The Maurice
Maurice was always fair. It’s hard to be unbiased when talking about your own brother but in my eyes he was bigger than most people. Not in a physical way, but inside. I remember when he was young him telling me that when people brushed past him they could sense his secret power. He meant in a Spiderman, Superman kind of way and coming from such a scrawny fellow it was laughable! Despite his weights and chest expanders his basic shape remained lean and unimpressive. As a rather overweight younger sister, I used to joke, “imagine how puny he would be without the exercising!”
But there was always something special about Maurice. People told him things, people respected him and in all the years I knew him I never heard him say a bad word about anyone. It was as if he was a big sponge soaking up all the badness that life threw and yet never allowing one drop of that acid to seep out or to corrode his own soul. Maurice didn’t get into fights. People liked him; you couldn’t really help yourself. I liked him and it was mostly his quietness. I’ve read that excess of speech is a deadly poison and can believe it. Perhaps a lot of Maurice’s character came from his silent observations. Mind you he was talkative at times like when playing you at table tennis. Then he’d pretend to be the commentator and would crack you with his psychological ploys, “She’s looking tired!” or “It seems as if she is losing her stride in this game”, and sure enough these tones would gradually wear away at you and reduce your ability to play against him. Of course my contact with him was limited. First there was the age gap and then to compound matters I was a girl. My brothers, Maurice and Karl, were close in age and were a team and I howled my loneliness all through my childhood. Those two were close in a way that no one else could comprehend. Football, card games, conversations, jokes - they shared confidences, experiences that I was not a party to. They were never alone. They always had each other. I felt like a spectator watching on, always wanting to be a part of their relationship but never quite making the grade. But from my vantage point I could see Maurice was an honourable person. Such an old fashioned phrase but so apt.

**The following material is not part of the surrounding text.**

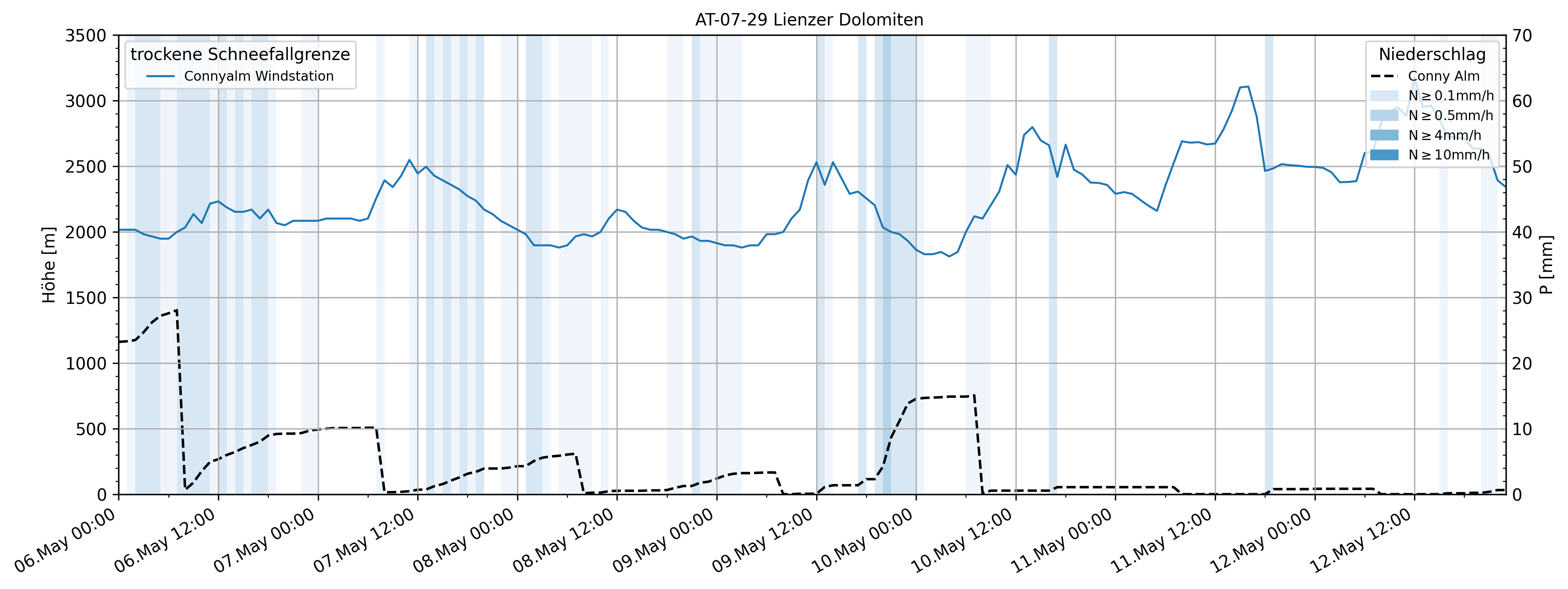Click the chart title AT-07-29 Lienzer Dolomiten
The image size is (1568, 589).
click(x=809, y=19)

As the years have passed and I’ve travelled and lived abroad in foreign climes and met so many people from so many different places, I’ll have to admit I’ve never met anyone who came close to Maurice. Our lives had led quite separate paths and gone in completely different directions so that conversation between us is sometimes awkward. I no longer know his life, what’s important to him, his experiences, his tests. How he thinks, what is his view of life – all these are a blank to me. It used to be that when I would visit home from abroad I would be full of goals to really link up with my brother again. Touch base, get through the stilted chat and know him once more. But with every passing year it would get progressively harder until somehow I felt we were on ships sailing far, far away from each other, gradually reduced to basic semaphore to communicate anything. But when I close my eyes and think of Maurice, still to this day I feel a sweet sadness and rare privilege that he is my brother. An honourable man in a world full of mire that somehow never managed to pollute him. In all our family photos he always struck a ridiculous pose, shoulders raised really high as if impersonating someone bigger. We all teased him about it. But he has always stood tall. Much taller than he appears.
Now his gentle weariness worries me and makes me want to ask, “Are you happy?” But we will not have such conversations in this life. Communicating with flags has its limitations and anyway he would dismiss it with an anal comment and laugh. So how shall I end this? In life things are rarely what they seem. We sometimes build people up only to knock them down. I would not have that happen so I’ll not throw small stones under the feet of someone in order to watch them fall. Sometimes our compliments are just that - designed to bring a fall to those we feel have gotten higher than ourselves. So I’ll finish with his faults just to protect him. He suffers from gas and farts indescribably awful, “slow and silent deadly ones.” He has to lie down after he eats – something to do with his stomach. He isn’t a good conversationalist; it’s akin to wringing a quilt getting words out of him. He’s always tired to the bone and tends to look disappointed with life and the hand he has been dealt. His anal complex is a constant irritation and his nose is invariably blocked. He will not throw away anything, letting old cars fall to dust rather than be parted from them. He hates change profoundly and even changing wallpaper is a perceived threat. Now do you want to meet him? Well, I hope you’re lucky and do. Everyone deserves to meet the Maurice.